### GIVEN TEXT

------------------------------------------------

KING. "'I love those tender affectionate hearts; I love right well those brave Swiss people!'
"Next morning the King was heard to say: 'I have found Zimmermann quite what you described him.'--Catt assured me furthermore, 'Since the Seven-Years War there had thousands of strangers, persons of rank, come to Potsdam, wishing to speak with the King, and had not attained that favor; and of those who had, there could not one individual boast that his Majesty had talked with him an hour and quarter at once.' [Fourteen years hence, he dismissed Mirabeau in half an hour; which was itself a good allowance.]
"Sunday 27th, I left Potsdam, with my kind Meckels, in an enthusiasm of admiration, astonishment, love and gratitude; wrote to the King from Berlin, sent him a Tissot's Book (marked on the margins for Majesty's use), which he acknowledged by some word to Catt: whereupon I"--In short, I got home to Hanover, in a more or less seraphic condition,--"with indescribable, unspeakable," what not,--early in November; and, as a healed man, never more troubled with that disorder, though still troubled with many and many, endeavored to get a little work out of myself again. [Zimmermann,
"Zimmermann was tall, handsome of shape; his exterior was distinguished and imposing," says Jordens. [Ubi supra, p. 643.] "He had a firm and light step; stood gracefully; presented himself well. He had a fine head; his voice was agreeable; and intellect sparkled in his eyes:"--had it not been for those dreadful hypochondrias, and confused disasters, a very pretty man. At the time of this first visit to Friedrich he is 43 years of age, and Friedrich is on the borders of 60. Zimmermann, with still more famous DIALOGUES, will reappear on us from Hanover, on a sad occasion! Meanwhile, few weeks after him, here is a Visit of far more joyful kind.

------------------------------------------------

### RECORDS SHOWN

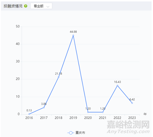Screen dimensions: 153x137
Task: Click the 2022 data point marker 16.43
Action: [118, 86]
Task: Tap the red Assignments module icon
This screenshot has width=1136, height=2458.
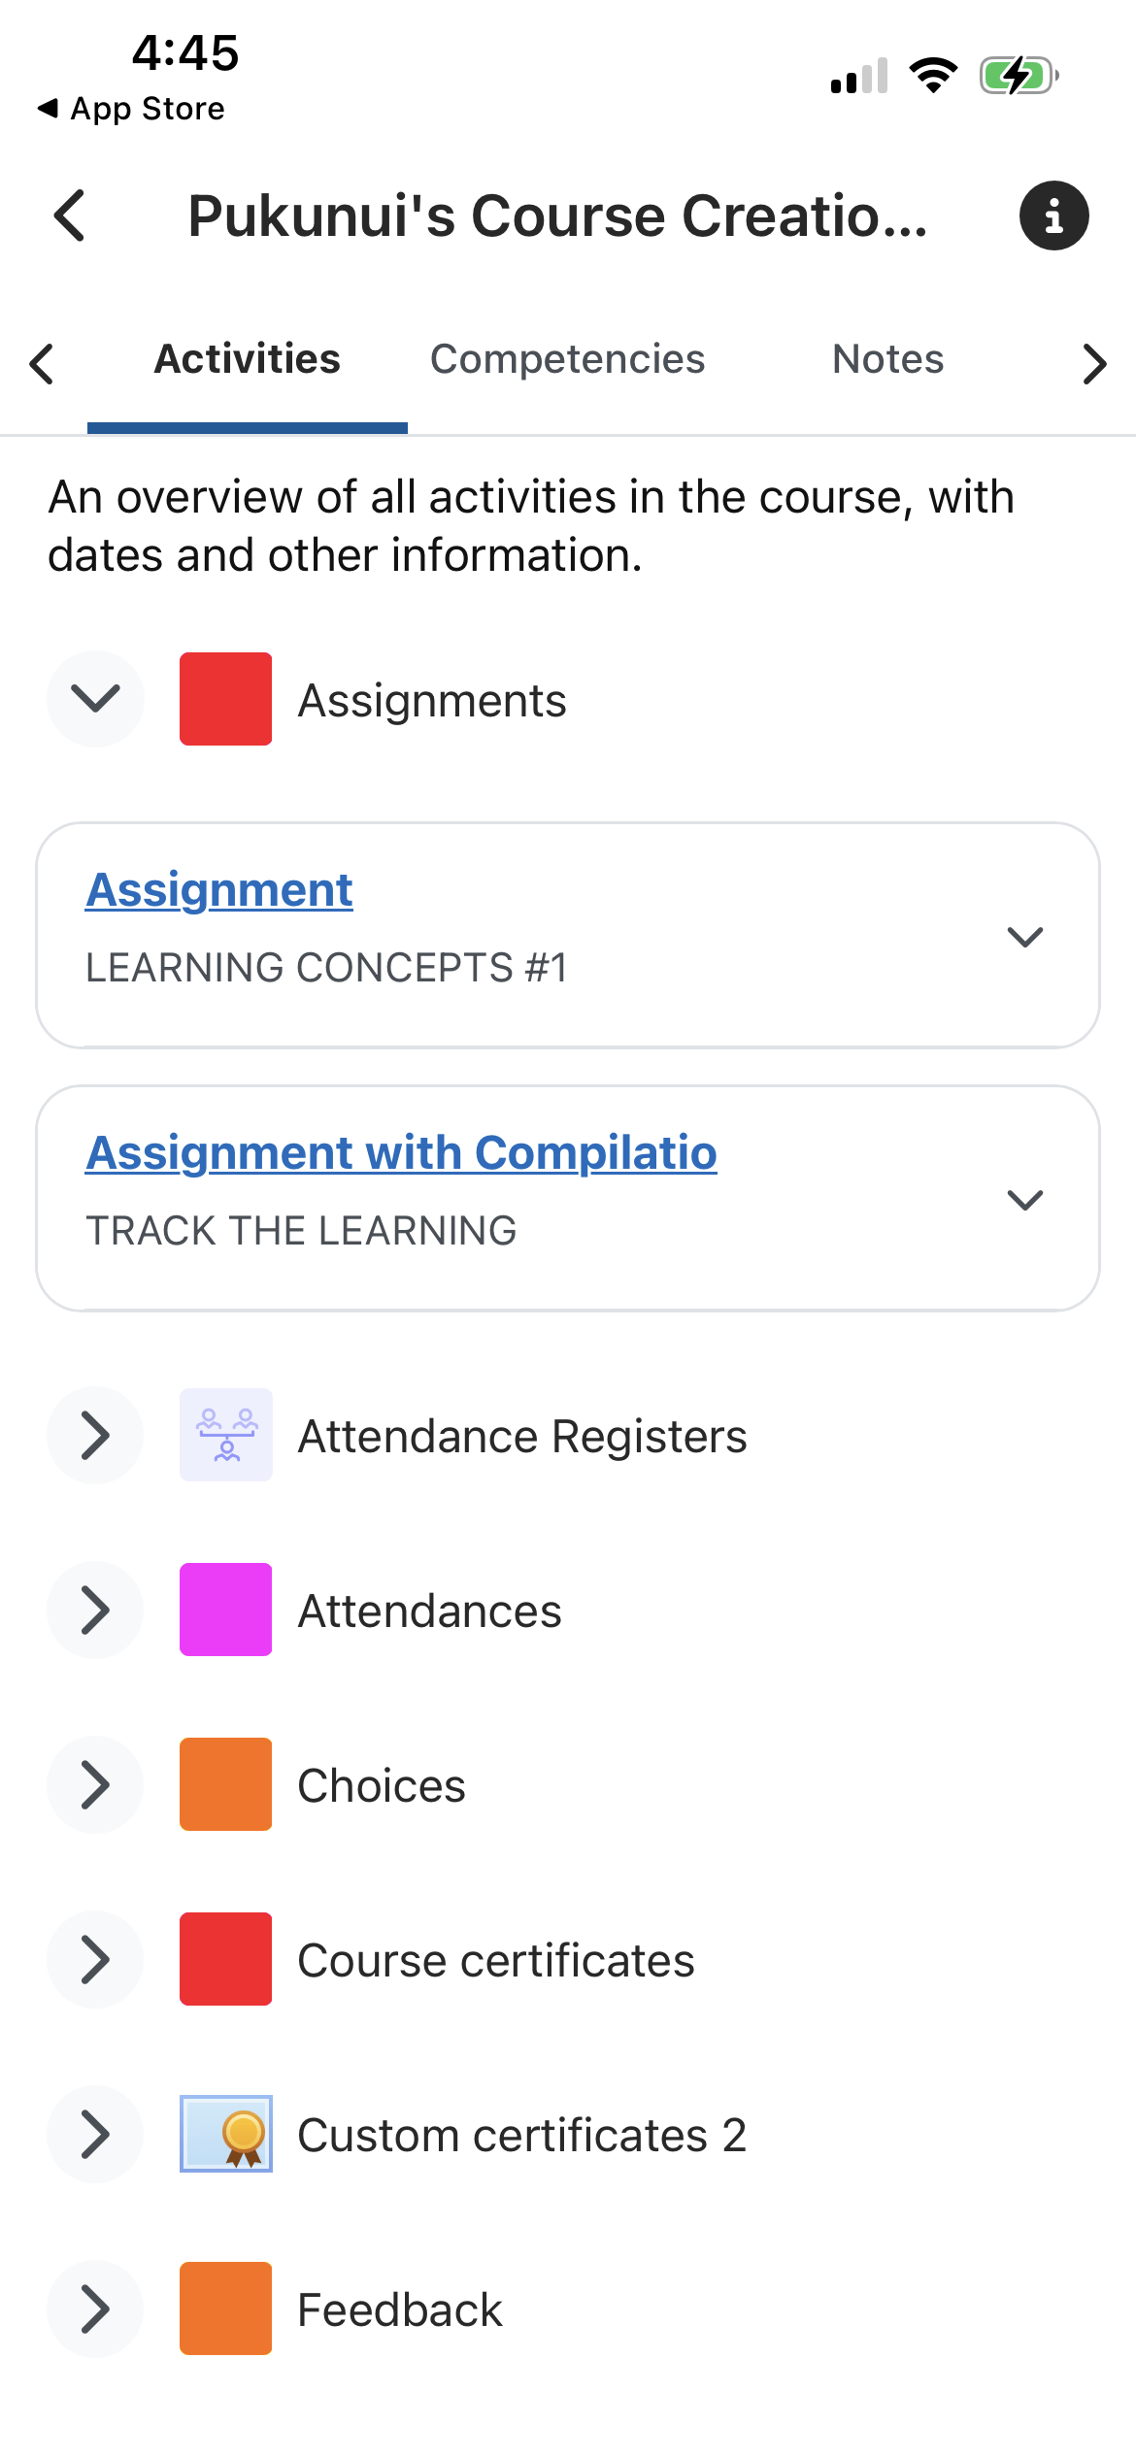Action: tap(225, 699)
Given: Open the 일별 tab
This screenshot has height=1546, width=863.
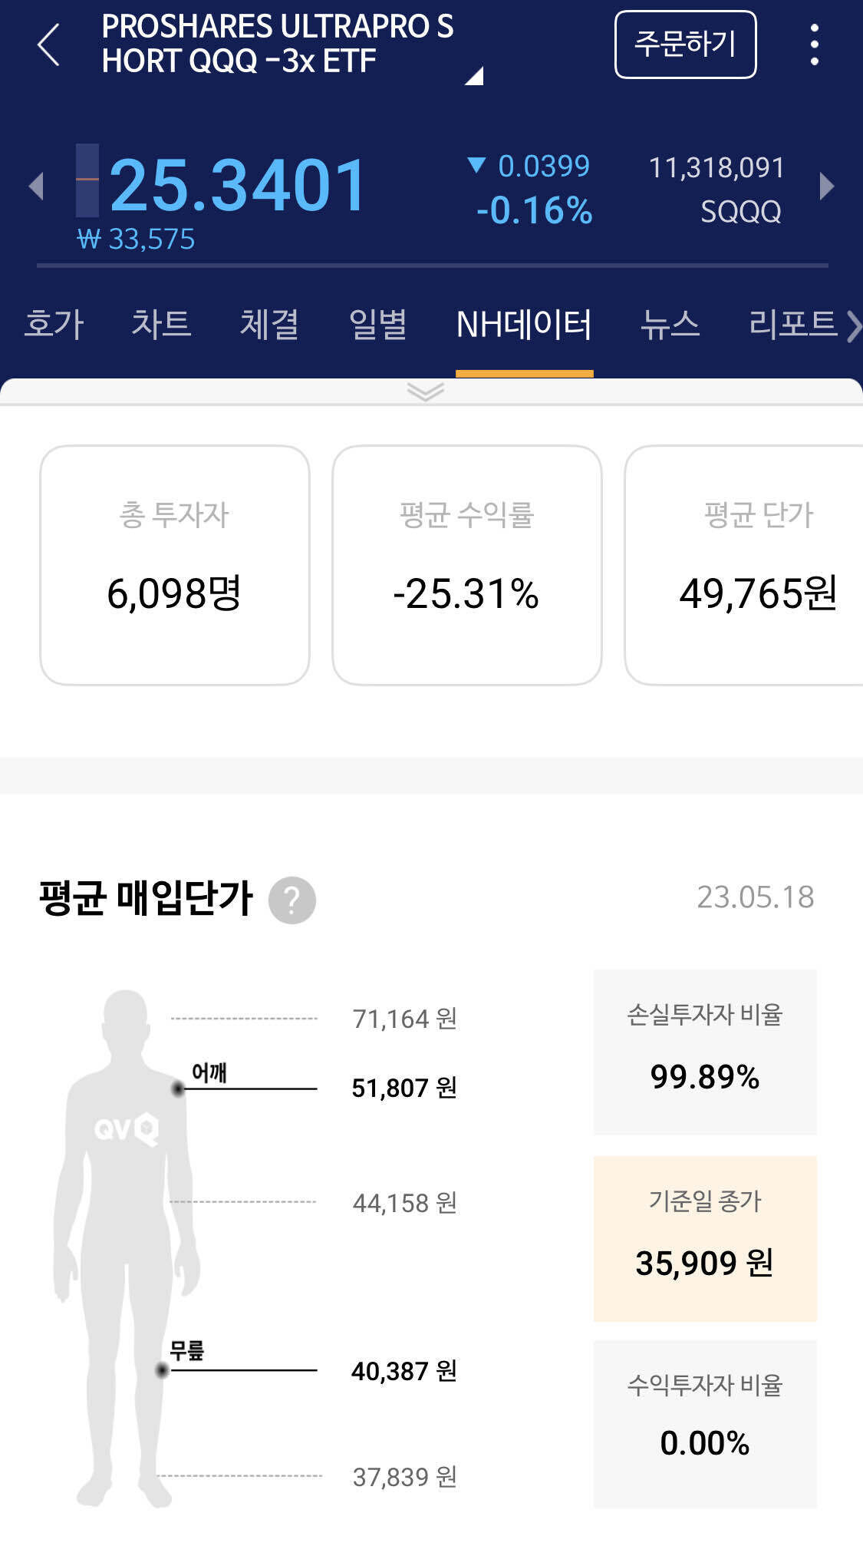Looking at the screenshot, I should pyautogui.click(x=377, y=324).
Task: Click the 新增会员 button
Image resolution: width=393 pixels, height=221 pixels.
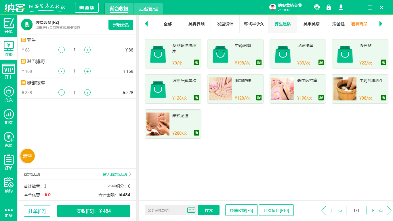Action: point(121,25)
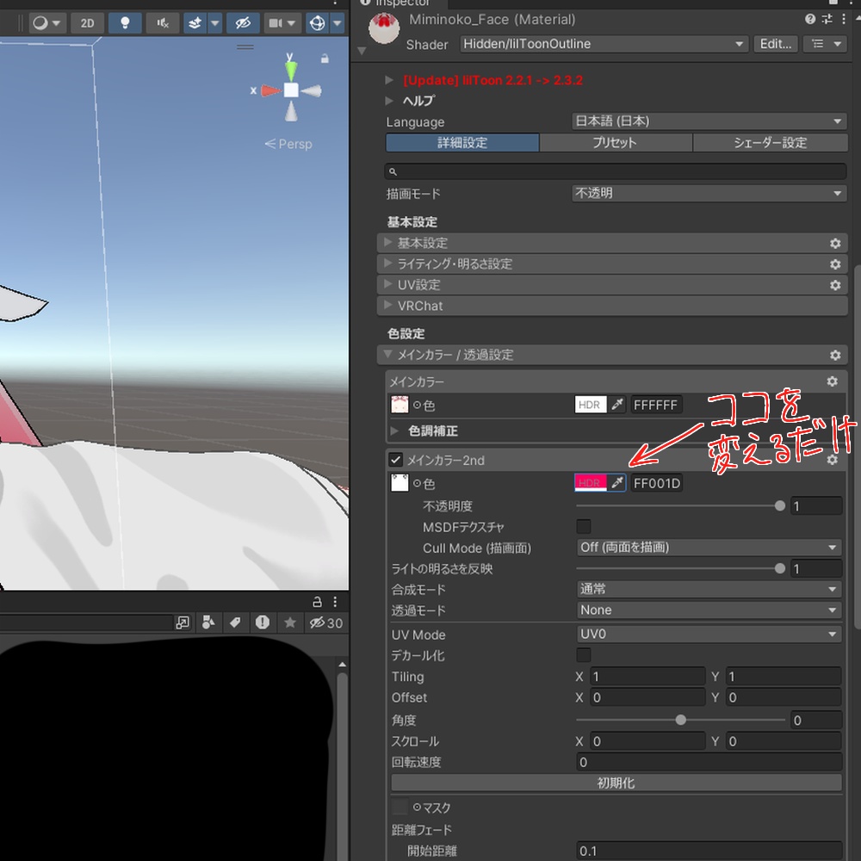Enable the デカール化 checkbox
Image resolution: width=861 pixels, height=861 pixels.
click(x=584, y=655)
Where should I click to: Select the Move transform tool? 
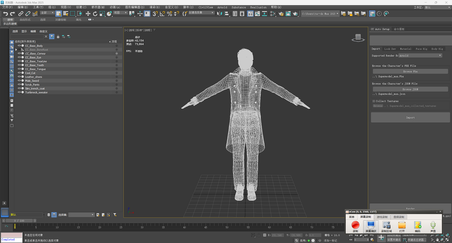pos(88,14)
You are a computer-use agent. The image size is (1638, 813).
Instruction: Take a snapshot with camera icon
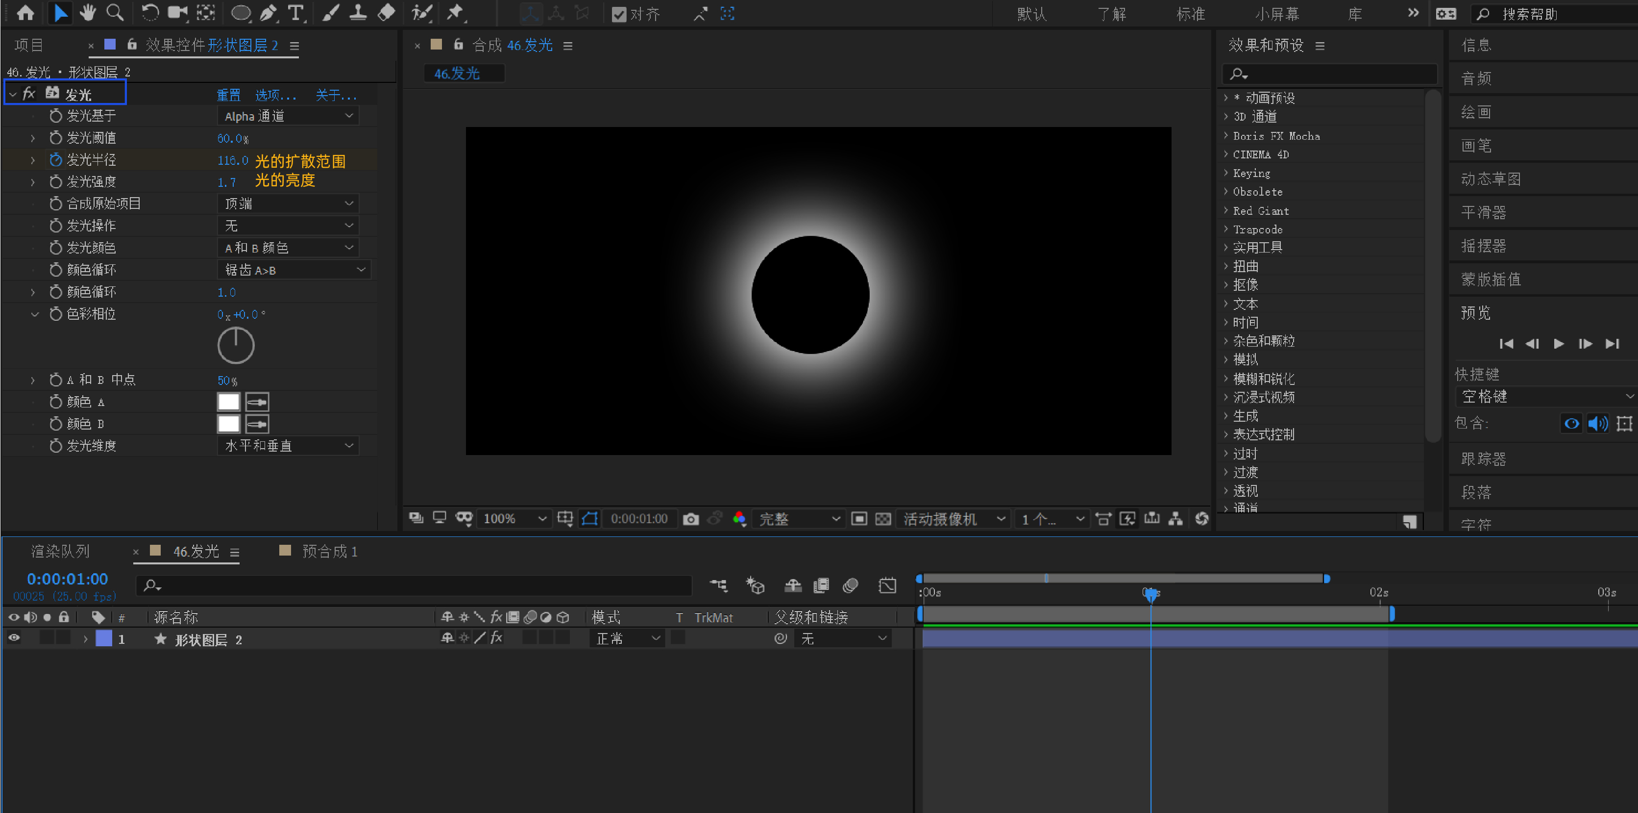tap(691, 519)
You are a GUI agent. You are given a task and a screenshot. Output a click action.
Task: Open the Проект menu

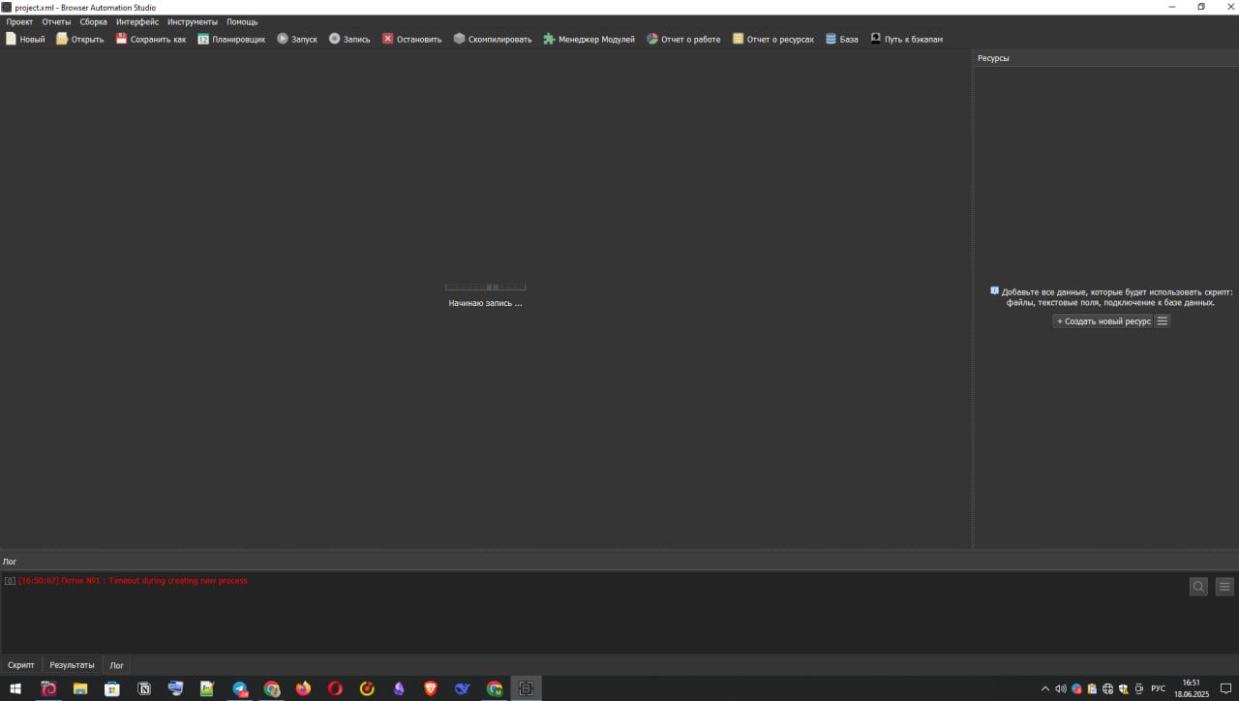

------------------------------------------------

### REQUIRED TASK 1
In the records, begin at the line that has "Given: Open the 일별 tab" and stop after the line that has "Looking at the". Rewrite those lines with "Given" changed to "Task", keeping everything else the same and leaving out the pictures.
### REQUIRED TASK 2
Extend the passage about Zimmermann's visit to King Friedrich, picking up after its final sentence.
The passage about Zimmermann's visit to King Friedrich has no connection to the records.

### WRITTEN RESPONSE 1
Task: Open the 일별 tab
This screenshot has height=1546, width=863.
Looking at the screenshot, I should pyautogui.click(x=377, y=324).

### WRITTEN RESPONSE 2
SISTER ULRIQUE, QUEEN-DOWAGER OF SWEDEN, REVISITS HER NATIVE PLACE (December, 1771-August, 1772).
Prince Henri was hardly home from Petersburg and the Swedish Visit, when poor Adolf Friedrich, King of Sweden, died. [12th February, 1771.] A very great and sad event to his Queen, who had loved her old man; and is now left solitary, eclipsed, in circumstances greatly altered on the sudden. In regard to settlements, Accession of the new Prince, dowager revenues and the like, all went right enough; which was some alleviation, though an inconsiderable, to the sorrowing Widow. Her two Princes were absent, touring over Europe, when their Father died, and the elder of them, Karl Gustav, suddenly saw himself King. They were in no breathless haste to return; visited their Uncle, their Prussian kindred, on the way, and had an interesting week at Potsdam and Berlin; [April 22d- 29th: Rodenbeck, iii. 45.] Karl Gustav flying diligently about, still incognito, as "Graf von Gothland,"--a spirited young fellow, perhaps too spirited;--and did not reach home till May-day was come, and the outburst of the Swedish Summer at hand.
Some think the young King had already something dangerous and serious in view, and wished his Mother out of the way for a time. Certain it is she decided on a visit to her native Country in December following: arrived accordingly, December 2d, 1771; and till the middle of August next was a shining phenomenon in the Royal House and upper ranks of Berlin Society, and a touching and interesting one to the busy Friedrich himself, as may be supposed. She had her own Apartments and Household at Berlin, in the Palace there, I think; but went much visiting about, and receiving many visits,--fond especially of literary people.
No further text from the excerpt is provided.